Try it ▸ A word-for-word transcription of the records is required.

Supplied material ▸
· · ·

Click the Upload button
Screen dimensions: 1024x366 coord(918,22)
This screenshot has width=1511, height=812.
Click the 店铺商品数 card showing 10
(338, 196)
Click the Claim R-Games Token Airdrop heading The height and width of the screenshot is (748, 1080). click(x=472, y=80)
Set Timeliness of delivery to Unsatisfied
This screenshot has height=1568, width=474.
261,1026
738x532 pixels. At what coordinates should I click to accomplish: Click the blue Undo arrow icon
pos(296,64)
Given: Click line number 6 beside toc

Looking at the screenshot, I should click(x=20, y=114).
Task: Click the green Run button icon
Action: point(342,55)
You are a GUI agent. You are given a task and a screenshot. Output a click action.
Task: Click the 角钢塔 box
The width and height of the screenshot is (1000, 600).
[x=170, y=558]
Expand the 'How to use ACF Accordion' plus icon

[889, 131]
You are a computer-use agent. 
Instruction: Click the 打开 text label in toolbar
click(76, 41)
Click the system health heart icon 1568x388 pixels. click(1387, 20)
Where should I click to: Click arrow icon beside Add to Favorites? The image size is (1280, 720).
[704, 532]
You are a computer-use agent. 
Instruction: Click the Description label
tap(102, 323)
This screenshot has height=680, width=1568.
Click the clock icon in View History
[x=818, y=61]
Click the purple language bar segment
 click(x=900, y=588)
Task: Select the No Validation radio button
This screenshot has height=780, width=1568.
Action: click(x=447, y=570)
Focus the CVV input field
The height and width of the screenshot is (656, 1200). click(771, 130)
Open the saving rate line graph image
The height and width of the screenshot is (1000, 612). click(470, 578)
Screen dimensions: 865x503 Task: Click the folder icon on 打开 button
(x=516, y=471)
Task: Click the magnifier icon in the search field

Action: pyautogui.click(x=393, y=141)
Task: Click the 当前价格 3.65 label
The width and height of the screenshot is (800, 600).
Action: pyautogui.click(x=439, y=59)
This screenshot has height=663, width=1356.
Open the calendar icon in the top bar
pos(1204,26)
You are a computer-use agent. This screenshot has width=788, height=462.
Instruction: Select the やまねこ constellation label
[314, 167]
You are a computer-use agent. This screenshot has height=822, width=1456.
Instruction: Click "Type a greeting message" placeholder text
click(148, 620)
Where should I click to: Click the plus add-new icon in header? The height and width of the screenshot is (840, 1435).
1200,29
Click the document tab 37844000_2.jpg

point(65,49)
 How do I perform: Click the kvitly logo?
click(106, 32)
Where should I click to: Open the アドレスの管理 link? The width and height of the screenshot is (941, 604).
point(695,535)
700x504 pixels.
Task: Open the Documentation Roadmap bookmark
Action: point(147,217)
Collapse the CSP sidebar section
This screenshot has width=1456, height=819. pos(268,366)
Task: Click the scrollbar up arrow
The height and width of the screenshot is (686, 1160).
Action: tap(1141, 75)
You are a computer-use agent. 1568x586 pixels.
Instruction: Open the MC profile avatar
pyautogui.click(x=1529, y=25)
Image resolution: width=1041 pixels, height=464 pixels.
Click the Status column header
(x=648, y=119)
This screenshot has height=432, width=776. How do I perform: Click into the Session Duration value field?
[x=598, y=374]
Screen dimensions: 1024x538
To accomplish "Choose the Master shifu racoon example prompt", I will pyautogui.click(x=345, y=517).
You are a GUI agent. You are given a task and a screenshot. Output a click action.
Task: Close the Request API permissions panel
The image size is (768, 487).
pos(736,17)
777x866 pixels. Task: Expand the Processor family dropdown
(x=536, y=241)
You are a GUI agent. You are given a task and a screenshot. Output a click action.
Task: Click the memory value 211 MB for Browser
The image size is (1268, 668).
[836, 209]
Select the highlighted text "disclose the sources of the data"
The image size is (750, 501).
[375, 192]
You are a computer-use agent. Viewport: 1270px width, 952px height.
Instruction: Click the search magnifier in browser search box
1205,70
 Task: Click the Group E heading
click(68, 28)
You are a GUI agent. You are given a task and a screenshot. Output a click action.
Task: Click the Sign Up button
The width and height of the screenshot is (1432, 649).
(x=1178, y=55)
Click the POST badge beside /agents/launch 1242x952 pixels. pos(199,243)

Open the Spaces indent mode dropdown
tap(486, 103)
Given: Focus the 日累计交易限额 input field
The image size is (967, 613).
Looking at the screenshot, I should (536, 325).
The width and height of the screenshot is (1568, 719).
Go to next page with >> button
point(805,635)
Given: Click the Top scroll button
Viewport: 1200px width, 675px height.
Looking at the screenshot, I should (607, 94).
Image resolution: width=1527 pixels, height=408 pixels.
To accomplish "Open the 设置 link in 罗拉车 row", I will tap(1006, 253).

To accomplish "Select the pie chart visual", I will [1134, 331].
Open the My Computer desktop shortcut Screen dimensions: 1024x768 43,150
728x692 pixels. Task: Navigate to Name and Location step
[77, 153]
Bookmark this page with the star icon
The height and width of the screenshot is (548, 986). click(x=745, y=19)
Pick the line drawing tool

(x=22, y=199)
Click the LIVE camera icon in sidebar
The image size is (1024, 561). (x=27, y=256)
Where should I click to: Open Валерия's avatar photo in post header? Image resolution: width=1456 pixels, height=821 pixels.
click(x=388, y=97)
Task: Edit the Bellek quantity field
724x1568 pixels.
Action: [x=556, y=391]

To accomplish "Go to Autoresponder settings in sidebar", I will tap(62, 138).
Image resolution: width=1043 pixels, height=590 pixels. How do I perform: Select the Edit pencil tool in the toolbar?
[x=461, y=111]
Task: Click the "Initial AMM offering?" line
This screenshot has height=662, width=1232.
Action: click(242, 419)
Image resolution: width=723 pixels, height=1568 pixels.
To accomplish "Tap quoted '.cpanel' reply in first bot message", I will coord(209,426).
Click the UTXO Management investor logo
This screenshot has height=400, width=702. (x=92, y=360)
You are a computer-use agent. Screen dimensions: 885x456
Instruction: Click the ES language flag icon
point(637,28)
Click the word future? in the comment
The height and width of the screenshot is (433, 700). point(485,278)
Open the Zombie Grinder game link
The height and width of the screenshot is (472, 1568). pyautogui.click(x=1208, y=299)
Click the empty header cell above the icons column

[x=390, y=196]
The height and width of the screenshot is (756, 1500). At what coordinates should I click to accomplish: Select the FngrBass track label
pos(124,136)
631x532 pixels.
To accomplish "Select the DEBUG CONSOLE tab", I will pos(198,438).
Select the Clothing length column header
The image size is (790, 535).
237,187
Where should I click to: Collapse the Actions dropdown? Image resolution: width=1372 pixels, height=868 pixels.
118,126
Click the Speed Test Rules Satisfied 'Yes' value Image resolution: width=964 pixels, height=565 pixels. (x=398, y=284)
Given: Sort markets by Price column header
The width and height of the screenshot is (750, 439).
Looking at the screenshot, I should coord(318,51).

· · ·

Reply to the task ▸
Click the Upload button
Screen dimensions: 1024x366 coord(918,22)
This screenshot has width=1511, height=812.
Click the 店铺商品数 card showing 10
(338, 196)
Click the Claim R-Games Token Airdrop heading The height and width of the screenshot is (748, 1080). click(x=472, y=80)
Set Timeliness of delivery to Unsatisfied
This screenshot has height=1568, width=474.
261,1026
738x532 pixels. At what coordinates should I click to accomplish: Click the blue Undo arrow icon
pos(296,64)
Given: Click line number 6 beside toc

Looking at the screenshot, I should click(x=20, y=114).
Task: Click the green Run button icon
Action: point(342,55)
You are a GUI agent. You are given a task and a screenshot. Output a click action.
Task: Click the 角钢塔 box
The width and height of the screenshot is (1000, 600).
[x=170, y=558]
Expand the 'How to use ACF Accordion' plus icon

[889, 131]
You are a computer-use agent. 
Instruction: Click the 打开 text label in toolbar
click(76, 41)
Click the system health heart icon 1568x388 pixels. click(1387, 20)
Where should I click to: Click arrow icon beside Add to Favorites? The image size is (1280, 720).
[704, 532]
You are a computer-use agent. 
Instruction: Click the Description label
tap(102, 323)
This screenshot has height=680, width=1568.
Click the clock icon in View History
[x=818, y=61]
Click the purple language bar segment
 click(x=900, y=588)
Task: Select the No Validation radio button
This screenshot has height=780, width=1568.
Action: click(x=447, y=570)
Focus the CVV input field
The height and width of the screenshot is (656, 1200). click(771, 130)
Open the saving rate line graph image
The height and width of the screenshot is (1000, 612). click(470, 578)
Screen dimensions: 865x503 Task: Click the folder icon on 打开 button
(x=516, y=471)
Task: Click the magnifier icon in the search field

Action: pyautogui.click(x=393, y=141)
Task: Click the 当前价格 3.65 label
The width and height of the screenshot is (800, 600).
Action: pyautogui.click(x=439, y=59)
This screenshot has height=663, width=1356.
Open the calendar icon in the top bar
pos(1204,26)
You are a computer-use agent. This screenshot has width=788, height=462.
Instruction: Select the やまねこ constellation label
[314, 167]
You are a computer-use agent. This screenshot has height=822, width=1456.
Instruction: Click "Type a greeting message" placeholder text
click(148, 620)
Where should I click to: Click the plus add-new icon in header? The height and width of the screenshot is (840, 1435).
1200,29
Click the document tab 37844000_2.jpg

point(65,49)
 How do I perform: Click the kvitly logo?
click(106, 32)
Where should I click to: Open the アドレスの管理 link? The width and height of the screenshot is (941, 604).
point(695,535)
700x504 pixels.
Task: Open the Documentation Roadmap bookmark
Action: point(147,217)
Collapse the CSP sidebar section
This screenshot has width=1456, height=819. pos(268,366)
Task: Click the scrollbar up arrow
The height and width of the screenshot is (686, 1160).
Action: tap(1141, 75)
You are a computer-use agent. 1568x586 pixels.
Instruction: Open the MC profile avatar
pyautogui.click(x=1529, y=25)
Image resolution: width=1041 pixels, height=464 pixels.
Click the Status column header
(x=648, y=119)
This screenshot has height=432, width=776. How do I perform: Click into the Session Duration value field?
[x=598, y=374]
Screen dimensions: 1024x538
To accomplish "Choose the Master shifu racoon example prompt", I will pyautogui.click(x=345, y=517).
You are a GUI agent. You are given a task and a screenshot. Output a click action.
Task: Close the Request API permissions panel
The image size is (768, 487).
pos(736,17)
777x866 pixels. Task: Expand the Processor family dropdown
(x=536, y=241)
You are a GUI agent. You are given a task and a screenshot. Output a click action.
Task: Click the memory value 211 MB for Browser
The image size is (1268, 668).
[836, 209]
Select the highlighted text "disclose the sources of the data"
The image size is (750, 501).
[375, 192]
You are a computer-use agent. Viewport: 1270px width, 952px height.
Instruction: Click the search magnifier in browser search box
1205,70
 Task: Click the Group E heading
click(68, 28)
You are a GUI agent. You are given a task and a screenshot. Output a click action.
Task: Click the Sign Up button
The width and height of the screenshot is (1432, 649).
(x=1178, y=55)
Click the POST badge beside /agents/launch 1242x952 pixels. pos(199,243)

Open the Spaces indent mode dropdown
tap(486, 103)
Given: Focus the 日累计交易限额 input field
The image size is (967, 613).
Looking at the screenshot, I should (536, 325).
The width and height of the screenshot is (1568, 719).
Go to next page with >> button
point(805,635)
Given: Click the Top scroll button
Viewport: 1200px width, 675px height.
Looking at the screenshot, I should (607, 94).
Image resolution: width=1527 pixels, height=408 pixels.
To accomplish "Open the 设置 link in 罗拉车 row", I will tap(1006, 253).

To accomplish "Select the pie chart visual", I will [1134, 331].
Open the My Computer desktop shortcut Screen dimensions: 1024x768 43,150
728x692 pixels. Task: Navigate to Name and Location step
[77, 153]
Bookmark this page with the star icon
The height and width of the screenshot is (548, 986). click(x=745, y=19)
Pick the line drawing tool

(x=22, y=199)
Click the LIVE camera icon in sidebar
The image size is (1024, 561). (x=27, y=256)
Where should I click to: Open Валерия's avatar photo in post header? Image resolution: width=1456 pixels, height=821 pixels.
click(x=388, y=97)
Task: Edit the Bellek quantity field
724x1568 pixels.
Action: [x=556, y=391]

To accomplish "Go to Autoresponder settings in sidebar", I will tap(62, 138).
Image resolution: width=1043 pixels, height=590 pixels. How do I perform: Select the Edit pencil tool in the toolbar?
[x=461, y=111]
Task: Click the "Initial AMM offering?" line
This screenshot has height=662, width=1232.
Action: click(242, 419)
Image resolution: width=723 pixels, height=1568 pixels.
To accomplish "Tap quoted '.cpanel' reply in first bot message", I will coord(209,426).
Click the UTXO Management investor logo
This screenshot has height=400, width=702. (x=92, y=360)
You are a computer-use agent. Screen dimensions: 885x456
Instruction: Click the ES language flag icon
point(637,28)
Click the word future? in the comment
The height and width of the screenshot is (433, 700). point(485,278)
Open the Zombie Grinder game link
The height and width of the screenshot is (472, 1568). pyautogui.click(x=1208, y=299)
Click the empty header cell above the icons column

[x=390, y=196]
The height and width of the screenshot is (756, 1500). At what coordinates should I click to accomplish: Select the FngrBass track label
pos(124,136)
631x532 pixels.
To accomplish "Select the DEBUG CONSOLE tab", I will pos(198,438).
Select the Clothing length column header
The image size is (790, 535).
237,187
Where should I click to: Collapse the Actions dropdown? Image resolution: width=1372 pixels, height=868 pixels.
118,126
Click the Speed Test Rules Satisfied 'Yes' value Image resolution: width=964 pixels, height=565 pixels. (x=398, y=284)
Given: Sort markets by Price column header
The width and height of the screenshot is (750, 439).
Looking at the screenshot, I should coord(318,51).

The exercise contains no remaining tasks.